11.1 - Distinction Between Outliers & High Leverage Observations

In this section, we learn the distinction between outliers and high-leverage observations. In short:

An outlier is a data point whose response y does not follow the general trend of the rest of the data.
A data point has high leverage if it has "extreme" predictor x values. With a single predictor, an extreme x value is simply one that is particularly high or low. With multiple predictors, extreme x values may be particularly high or low for one or more predictors or may be "unusual" combinations of predictor values (e.g., with two predictors that are positively correlated, an unusual combination of predictor values might be a high value of one predictor paired with a low value of the other predictor).
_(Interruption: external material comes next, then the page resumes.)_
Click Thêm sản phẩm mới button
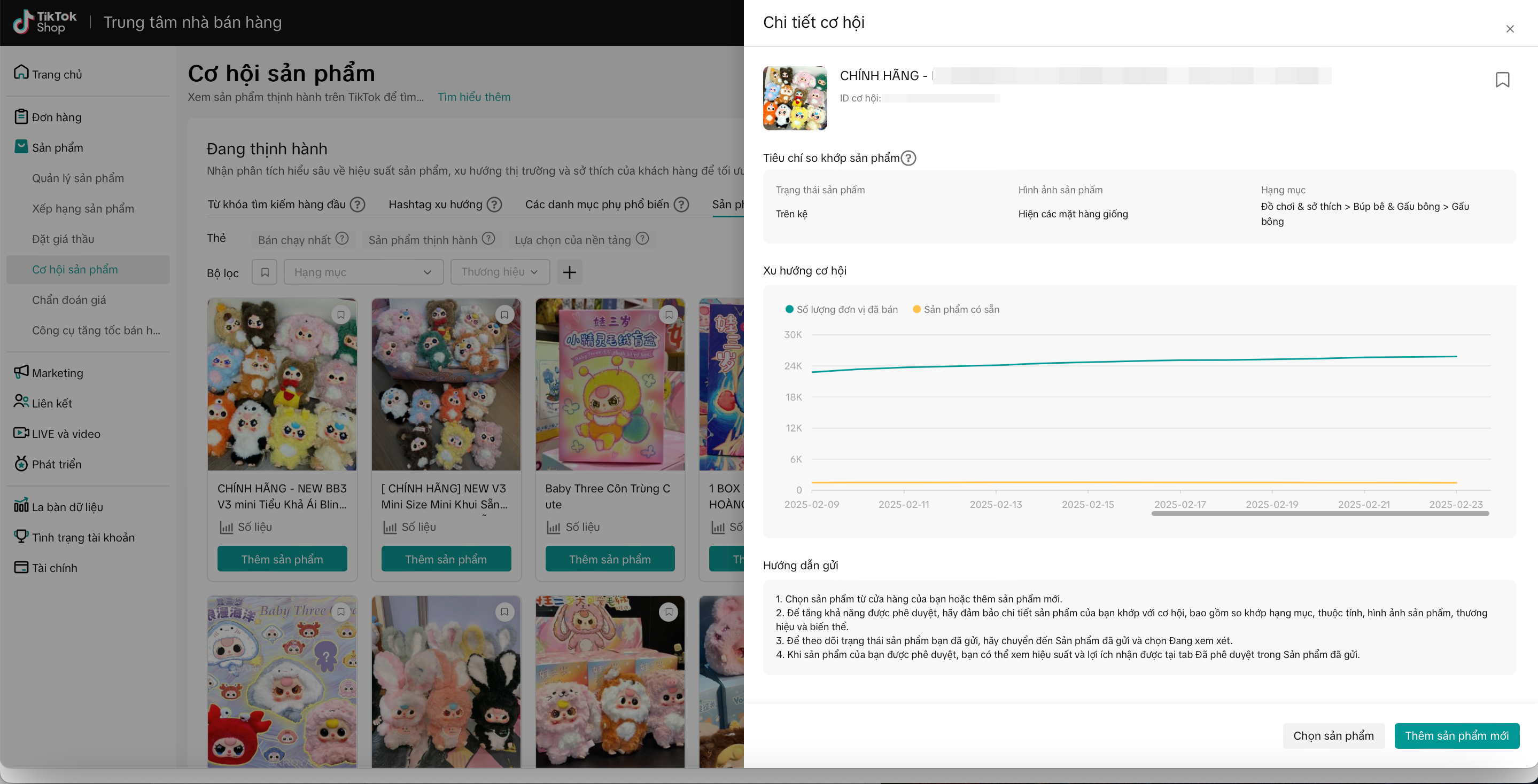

Note that — for our purposes — we consider a data point to be an outlier only if it is extreme with respect to the other y values, not the x values.

A data point is influential if it unduly influences any part of regression analysis, such as the predicted responses, the estimated slope coefficients, or the hypothesis test results. Outliers and high-leverage data points have the potential to be influential, but we generally have to investigate further to determine whether or not they are actually influential.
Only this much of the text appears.